◆ Material for the task ◆
▼

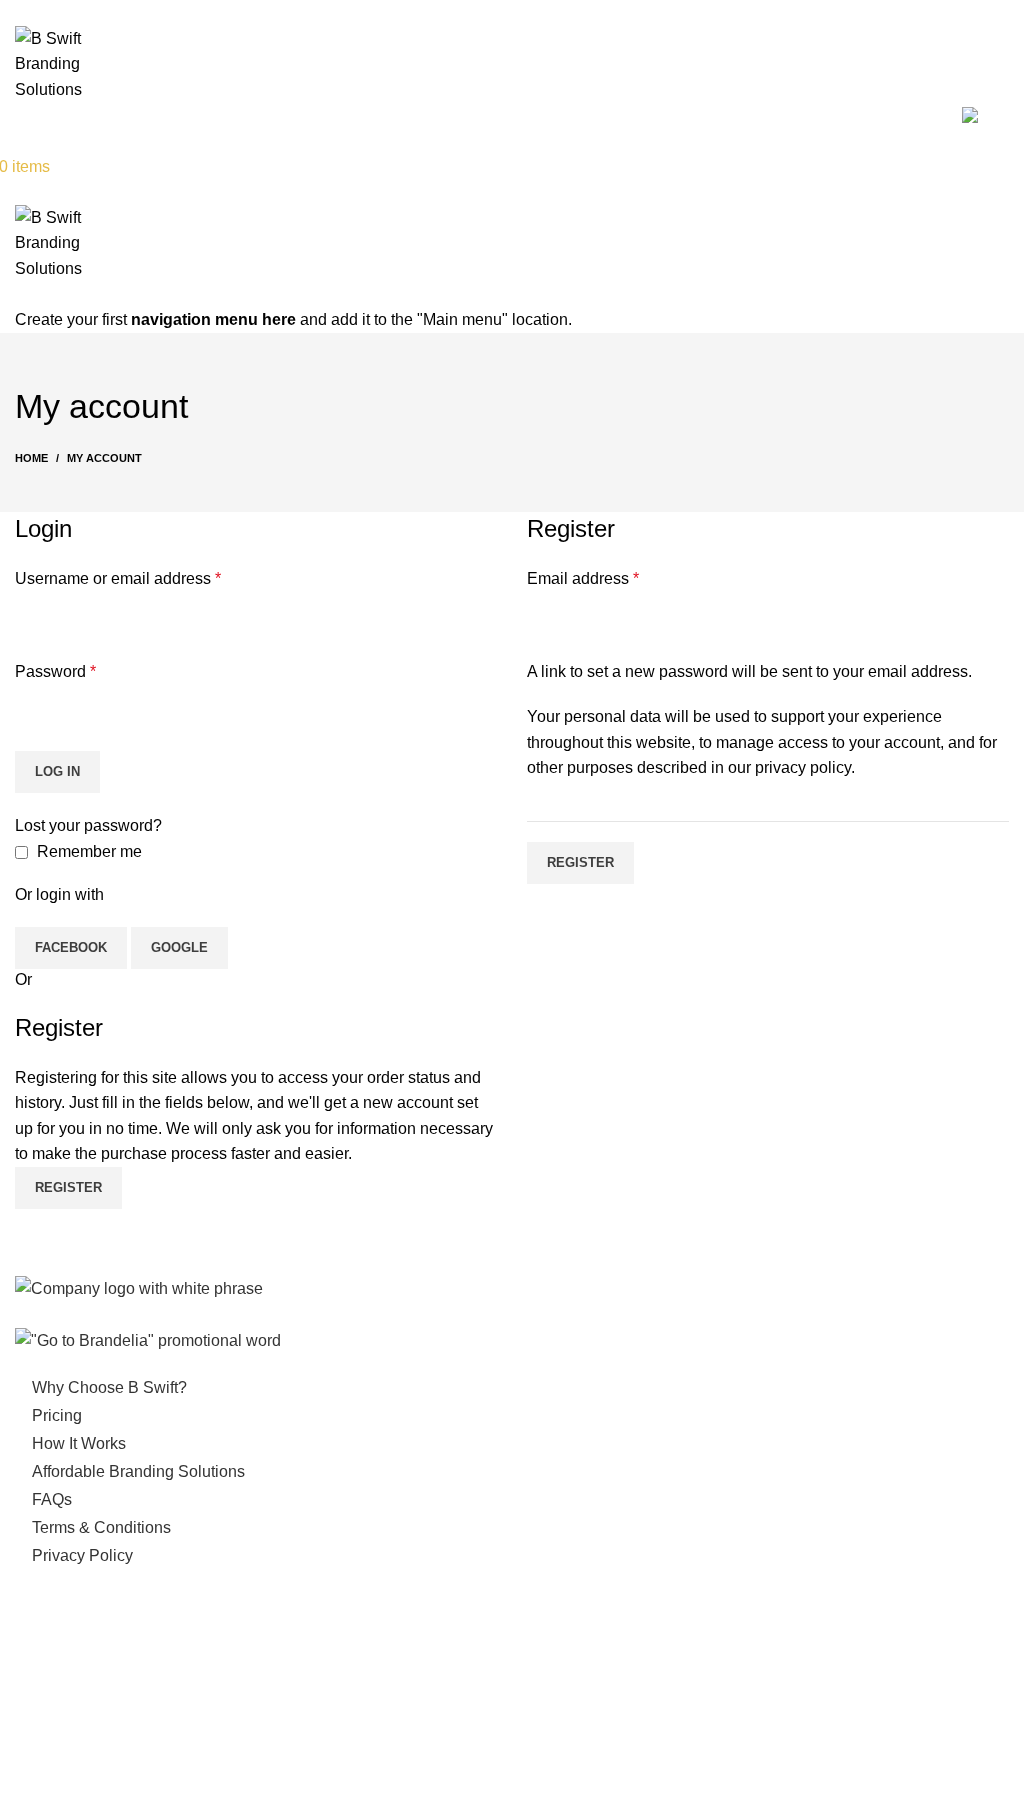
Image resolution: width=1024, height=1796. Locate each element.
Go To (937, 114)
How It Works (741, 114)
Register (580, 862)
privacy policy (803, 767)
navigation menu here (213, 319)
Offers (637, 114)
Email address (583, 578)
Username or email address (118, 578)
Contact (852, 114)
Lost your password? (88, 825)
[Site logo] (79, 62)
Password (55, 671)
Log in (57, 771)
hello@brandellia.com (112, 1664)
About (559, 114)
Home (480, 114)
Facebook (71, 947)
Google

▲
▼

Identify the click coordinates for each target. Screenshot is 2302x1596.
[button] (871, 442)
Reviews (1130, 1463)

▲

If a line of the data above contains "each", copy it out.

◆ Output of the task ◆
Image resolution: width=1024, height=1796. Locate each element.
Identify the click coordinates for each target. Screenshot is 2302x1596.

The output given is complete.